Ruangan menjadi sunyi. Kiyomi Ishioka melirik Kaito, ekspresinya dingin.
"Kau berani meragukan Kronos? Tanpa dia, kita tidak akan berada di sini."

Kaito tidak mundur.
"Aku tidak meragukan kekuatannya. Aku meragukan visinya."

Kronos, yang sejak tadi diam, akhirnya berbicara.
"Perdamaian sejati membutuhkan pengorbanan. Dunia ini terlalu lemah untuk memahami konsep itu. Karena itu, kita yang harus menanggung beban ini."

Kata-kata itu diucapkan dengan tenang, namun mengandung beban yang membuat ruangan terasa sesak.
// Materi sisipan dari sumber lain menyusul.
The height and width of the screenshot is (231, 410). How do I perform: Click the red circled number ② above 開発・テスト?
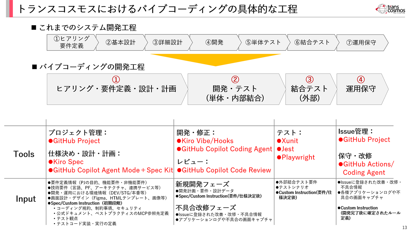235,79
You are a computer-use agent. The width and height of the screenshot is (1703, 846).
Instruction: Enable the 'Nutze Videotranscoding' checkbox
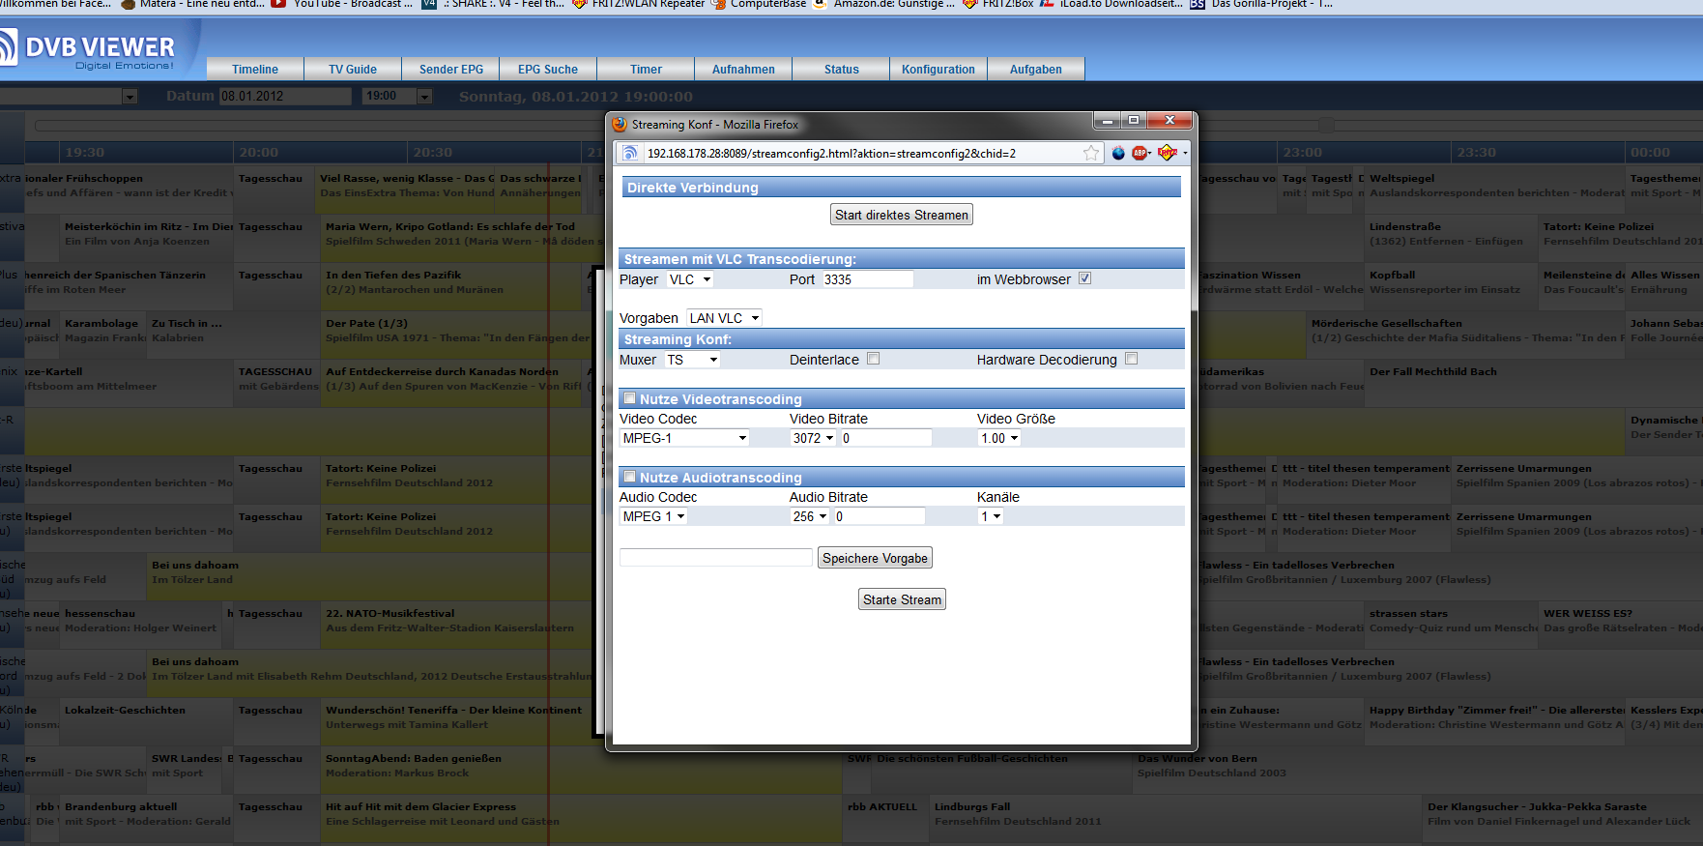click(630, 398)
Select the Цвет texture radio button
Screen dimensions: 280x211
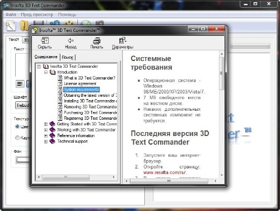17,126
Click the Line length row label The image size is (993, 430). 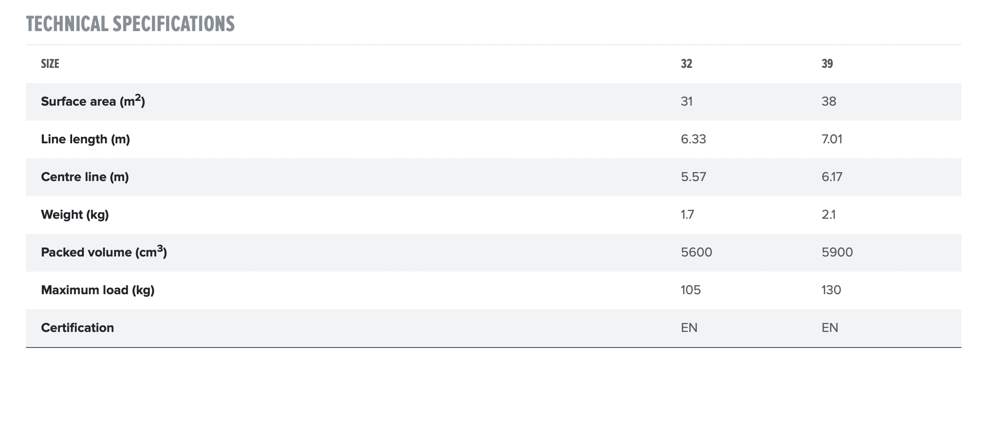click(x=85, y=139)
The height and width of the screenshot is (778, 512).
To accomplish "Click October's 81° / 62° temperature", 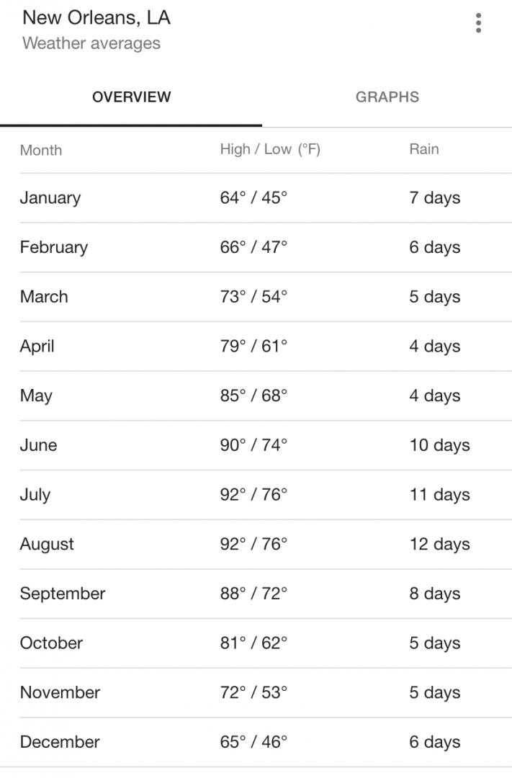I will point(253,643).
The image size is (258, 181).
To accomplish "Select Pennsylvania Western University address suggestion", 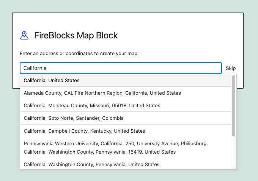I will click(x=125, y=148).
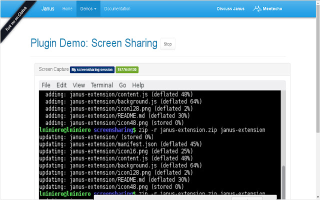This screenshot has height=200, width=320.
Task: Open the Documentation page link
Action: [x=117, y=9]
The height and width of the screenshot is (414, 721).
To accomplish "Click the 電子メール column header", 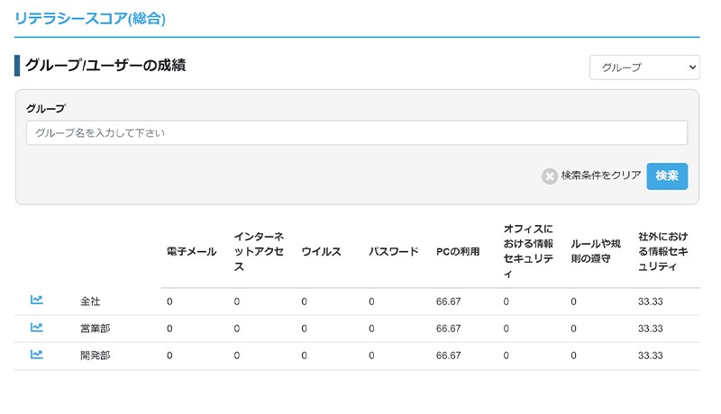I will click(191, 251).
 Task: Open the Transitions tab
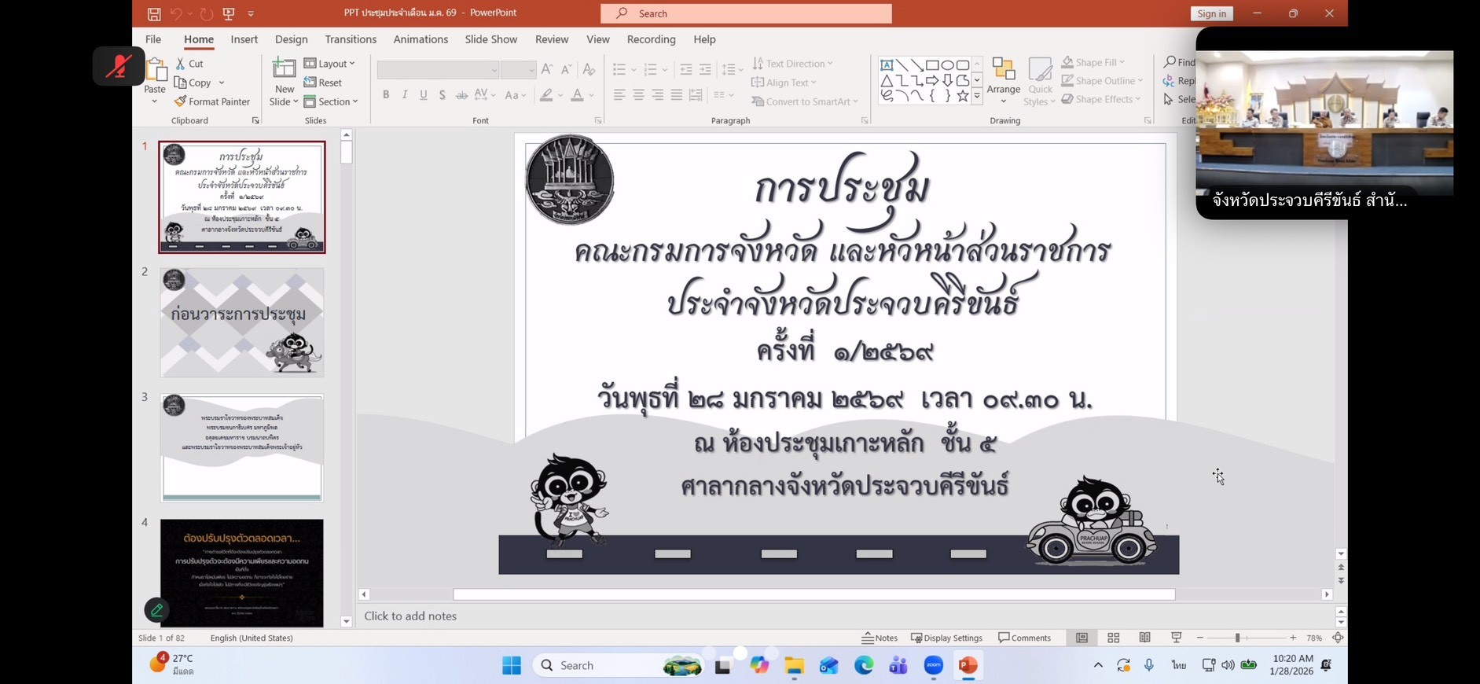click(x=351, y=39)
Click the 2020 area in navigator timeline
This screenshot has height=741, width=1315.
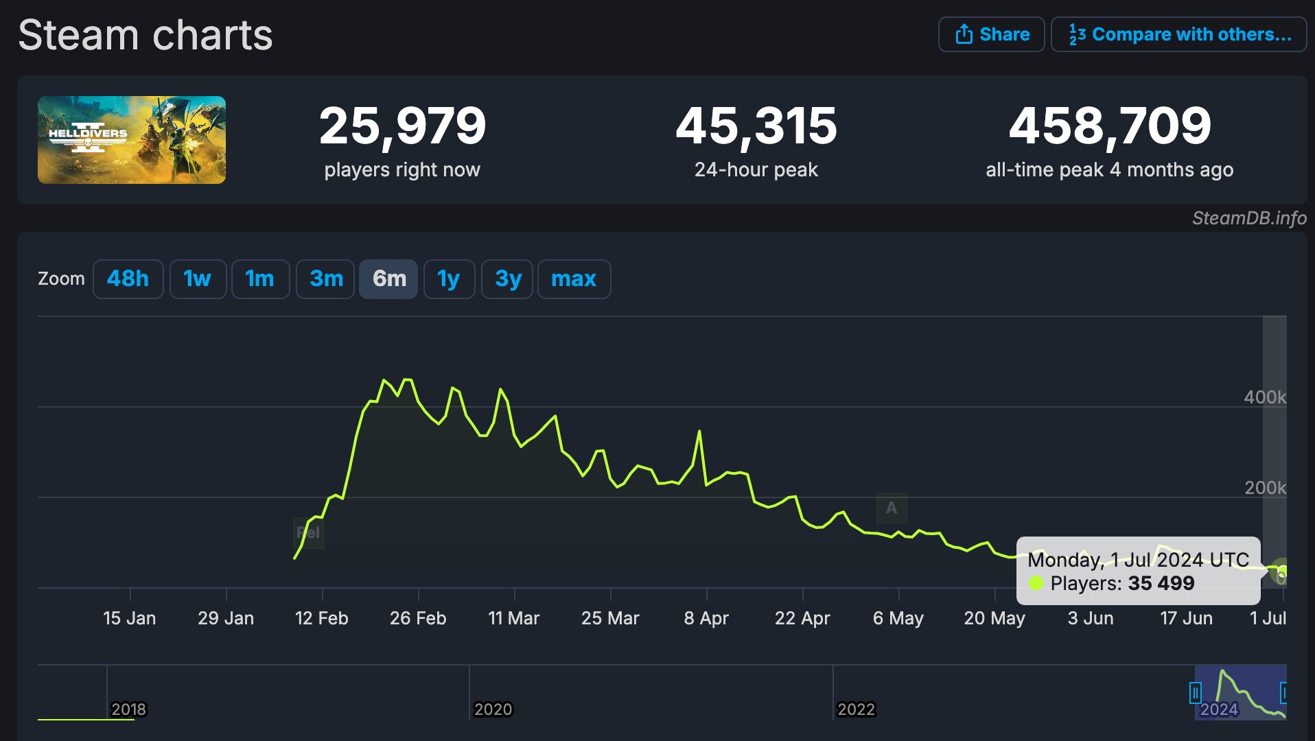[493, 709]
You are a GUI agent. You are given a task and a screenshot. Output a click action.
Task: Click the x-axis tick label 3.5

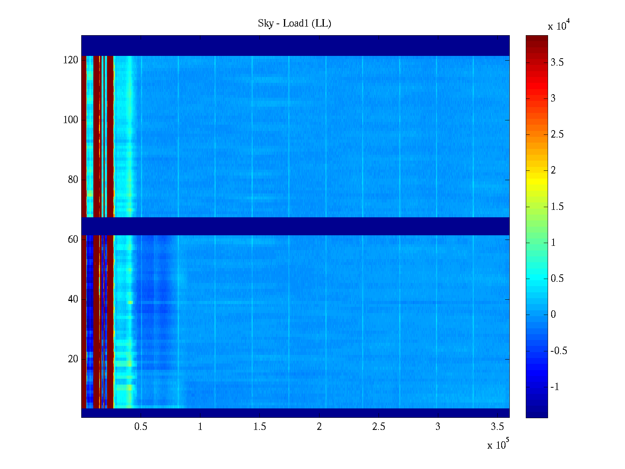point(497,427)
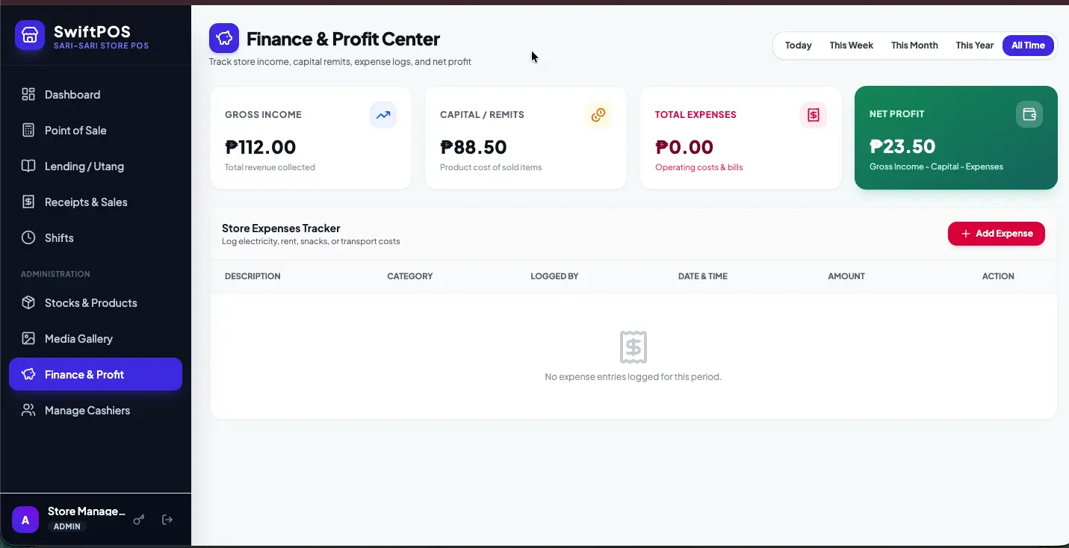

Namun, benih keraguan telah tertanam.

---

Cahaya di Tengah Kegelapan

Di suatu tempat yang jauh dari semua kekacauan ini, seorang pemuda berdiri di atas bukit yang menghadap ke desa kecil yang damai. Angin berhembus pelan, memainkan helaian rambut pirangnya yang berkilauan di bawah sinar matahari. Matanya biru terang, penuh tekad dan kedamaian yang tak tergoyahkan.

Tangannya menggenggam sebuah pedang panjang dengan desain elegan, serupa dengan pedang para raja legendaris dalam kisah kuno. Namanya Eren.

Dia telah mendengar cerita tentang Gaiken—tentang bagaimana mereka menciptakan "perdamaian" melalui kekuatan dan ketakutan. Tapi di dalam hatinya, dia tahu: itu bukan perdamaian yang dia yakini.

"Perdamaian tanpa kebebasan hanyalah bentuk lain dari penindasan."

Itulah filosofi yang dipegangnya teguh.

Eren tahu bahwa suatu hari dia harus berdiri melawan Gaiken. Bukan karena dia ingin perang, tapi karena dia percaya bahwa perdamaian sejati tidak bisa dibangun di atas tumpukan mayat.

Dan di sinilah perjalanan baru dimulai.